It is always interesting to see how our attitudes and abilities change as we age. When I wrote the Complete Bozo's Guide to JT65A, I made fun of the length of time JT65A takes for a QSO to be completed. Those were the days of rapid-fire RTTY contesting,  where we worked 5 QSOs per minute , and did so without much effort. Nowadays, I like the fact that there is a 46 second transmission followed by a 14 second period that allows my brain and my computer to reflect on the meaning of life (it is 42) and to have a good think about the callsign  and signal report that is about to pop up on my machine. I can take a minute or so between transmission cycles, log the QSO, look the other station up on HamQTH or QRZ, double check I actually have an antenna plugged in, and engage in  a few second of meditative mindfulness  exercises designed to help me cope with the fact that my old brain screwed up again and since I sent  "73" rather than the expected signal level information.  In about another 10 years, we should be at the developmental level where our brain's are aided by a cognitive assistant in WSJT-XX V100.1 .  When we press a "macro" out of sequence, WSJT WSJT-XX V100.1 will say " Excuse me Sir,  are you really sure you want to do this?  You are going to look really stupid sending 73 before you even send your signal report".  That same 2023 version of WSJT=XX will also come with a sub-mode feature that instead of detecting weak signals, it will detect moisture levels in your shack.  As your drool content exceeds the drool "squelch" level automatically set by WSJT=XX V100.1 (this is based an your age and the outcome of a cognitive functioning test that you complete in the configuration area) , a bib comes out and wipes your chin periodically.

I digress (something that old codger's  practice a lot). Anyway, the intention behind WSJT-X V 1.1 (may be up to 1.2 by the time you read this)  is to allow us to monitor two different digital modes at once. As a younger ham, I would have thought "who needs special software to do that? "  You can always open a JT65A application and then a software package that decodes JT9, have two applications running at the same time.  Well, you could.. but WSJT-X now makes dual mode monitoring much easier. In fact, it automates the whole process. Your old brain does not even need to know what mode you are decoding or what mode you need to be transmitting with.  Joe and his team of smart dudes take care of all that for us.

What Skills Do I Need ?
1. The ability to set your computer's clock accurately and keep it synchronized
2. The ability to connect your radio to a sound card for receive and transmit (receive only, if an SWL).
3. Be able to use a computer mouse or keyboard (fingers, feet , or nose will work just fine). I have not tried it with a touch screen.

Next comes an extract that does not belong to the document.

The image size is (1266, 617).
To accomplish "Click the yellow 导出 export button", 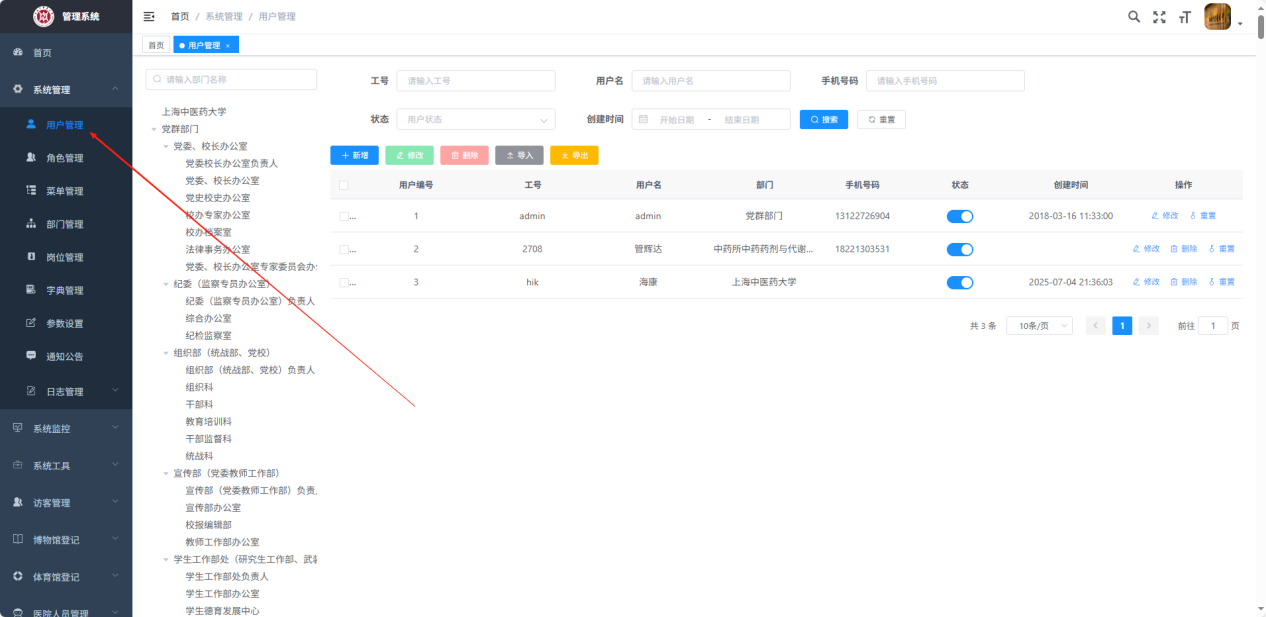I will pos(574,155).
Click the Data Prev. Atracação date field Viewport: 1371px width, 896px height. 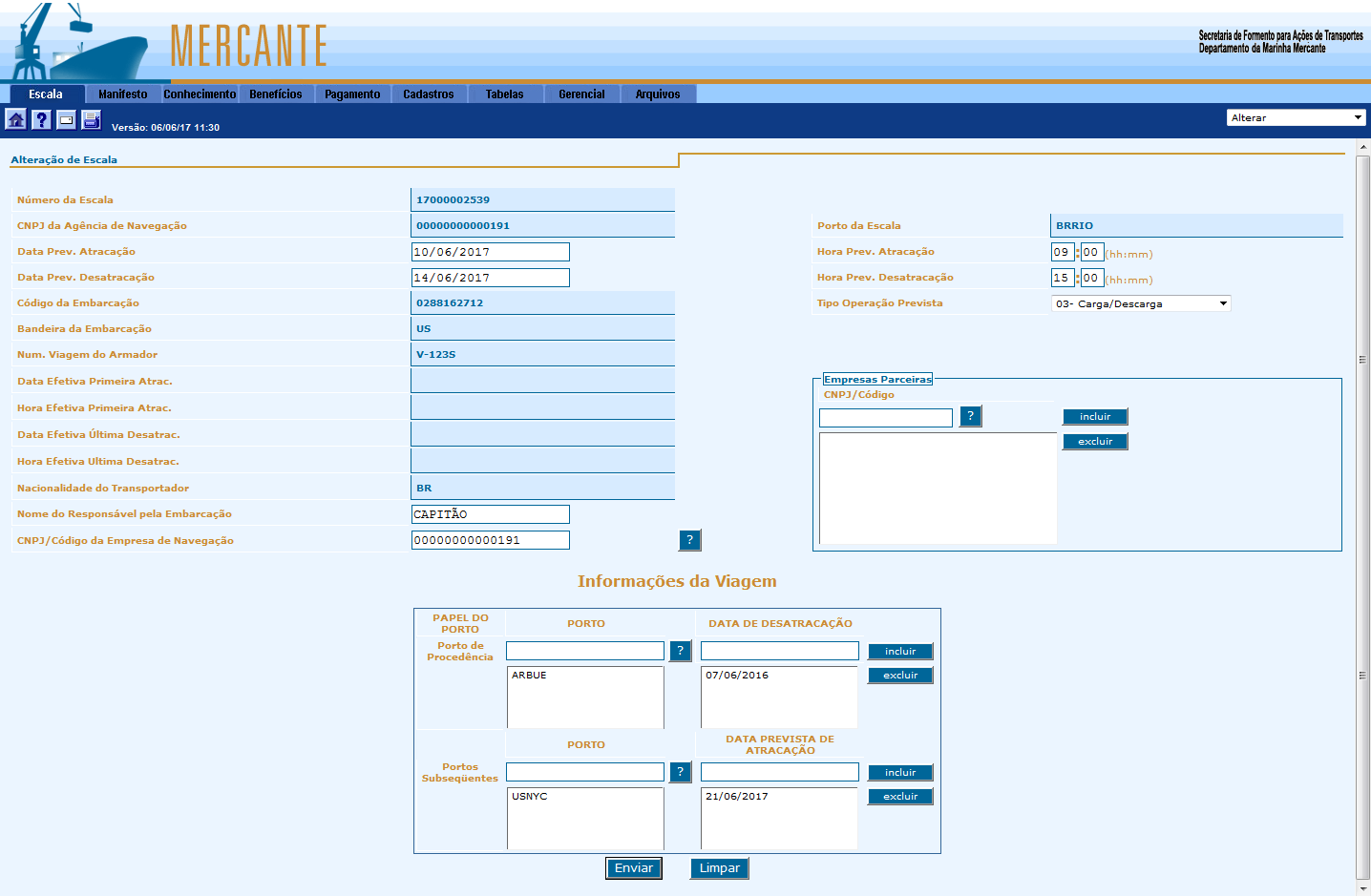(x=490, y=252)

Where do I get the software ?
The beta version I have tested was found at http://www.physics.princeton.edu/pulsar/K1JT/WSJTX_110r3459.exe  , this may change as new updates are released.  Poke around the K1JT website for updates



Installing the software:
Assuming you remember which folder you downloaded the software to, go to that folder and click on the WSJT-X  file. The install will go to a folder that you specify, . Once you have done this, boot up the program. Take a deep breath, prepare to be  amazed.

Setting Up The Software:

Boot up the software, then click on SETUP , you will find this in the upper left-hand corner.  Then click on CONFIGURATION.  Place your callsign in the appropriate box and also you Maidenhead grid square.  You then have to do perhaps the most tricky part, set up the software to be controlled by your transceiver.  That is important for most digital mode software applications, but even more important for WSJT-X.  That is because the software performs some voodoo magic , and the rig control is the essential ingredient for the magic potion.

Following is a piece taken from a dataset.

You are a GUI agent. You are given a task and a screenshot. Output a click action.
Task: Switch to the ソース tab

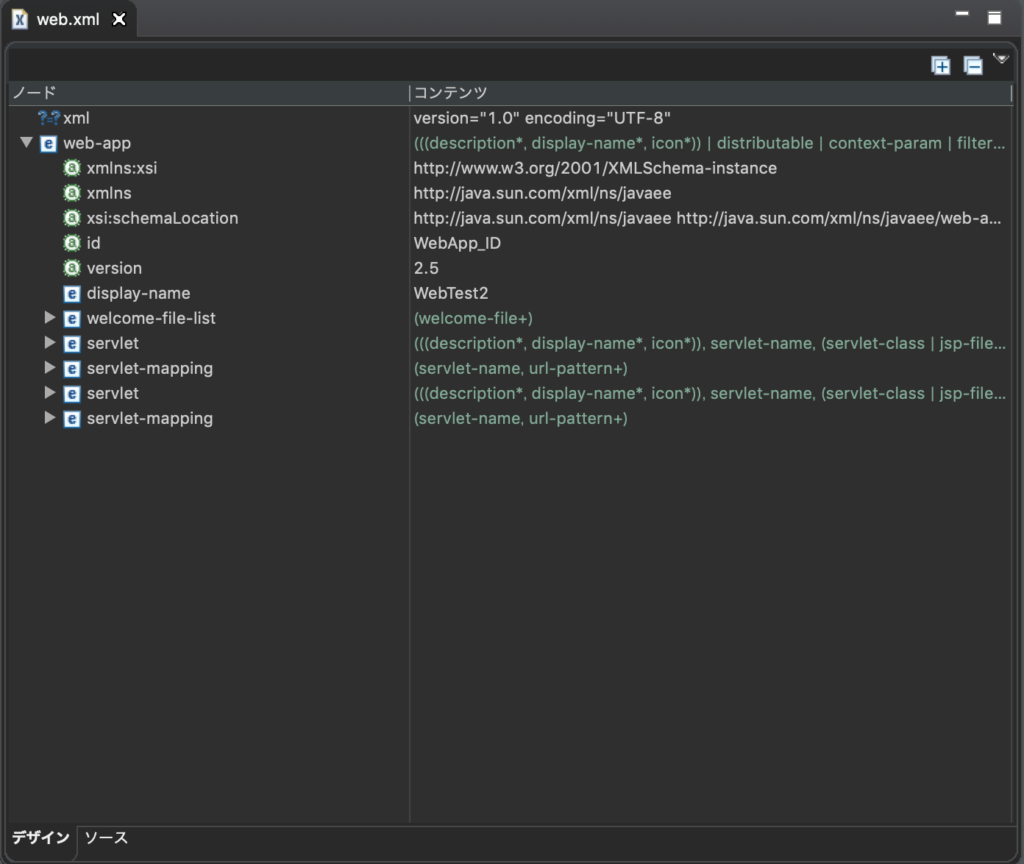(106, 839)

If you already have digital mode software like Fldigi, Winwarbler, DM780, Mixw, Digipan, RMS Express, Airlink Express, or Multipsk, WSJT-X will most likely work if you use the same settings for rig control and PTT.  Rig control allows WSJT-X to know what frequency you are on , and PTT ("push-to-talk") enables your transceiver to switch between receive and transmit status . In the area marked RIG, select your model/brand of  radio from the list and set baud rate, comm port, and other parameters that vary from brand to brand of radio. IF you prefer (I do) , you can have an application like Commander (DX Lab Suite) or Ham Radio Deluxe control your radio.  WSJT-X interfaces well with Commander, my preferred rig control software.   

You should also pay attention to the "POLLING" interval. I thought this was a reference to whether I wanted the Gallup Company to call me asking if I still thought Rand Paul was crazy.  I set it to zero, I received no calls from Gallup,  but rig control was not fully operable.  Then some younger, smarter,  hams told me that Polling was a reference to how often the software says "What's Up?" to the radio . The software needs to know "what's up" every now and again, to know which frequency, mode,  your radio is using. "Polling"  sounds technical, thus better than a little set-up box that says "Yo radio, what's up?"?.

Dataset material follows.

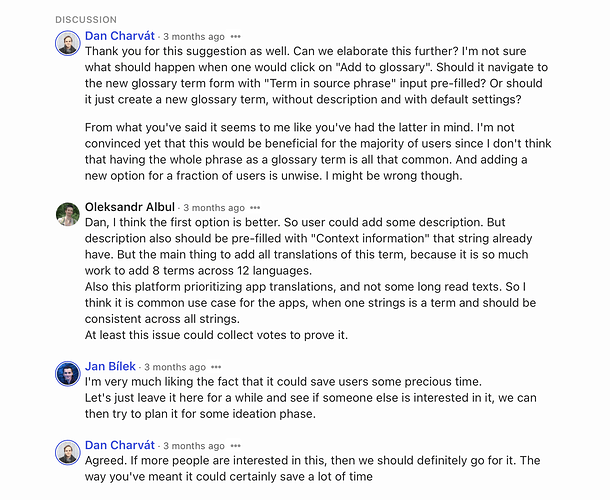Image resolution: width=610 pixels, height=500 pixels.
Task: Click Jan Bílek's avatar image
Action: [68, 374]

Make sure you tick the box ("check" to those that speak American) that says "ENABLE CAT".  This is not a reference to your cat , Tiddles.  This is the term used to imply your radio is controlled by the computer.

After you have put in the various specification for your radio and computer , you also need to tell WSJT-X which sound device you are using for audio IN (from radio to computer) and audio OUT (from computer to radio, to antenna, to other end of the world).

That is about all you need to do to set things up.  There are a few other bells and whistles , mostly placed there to remind us old codgers that we are increasingly technologically challenged.  I'll explain the bells and whistles later in this article.

Play around with the PTT and CAT test buttons, If they fail, double check you settings, make sure your radio is ON.  If they still do not work, join the WSJT mail list and ask  for help.  Many radios perform PTT functions via CAT.  This is just to confuse me.  Some radios do not support PTT via CAT.  Some operators also prefer to have a separate PTT function.  If you are going to use CAT AND a separate PTT, you will need to specify TWO serial ports in the WSJT-X software configuration area.

Here is a quick video of me setting up WSJT-X for my radio.(I had added no explanations because it seems self-explanatory.  I may add more details when I update this article )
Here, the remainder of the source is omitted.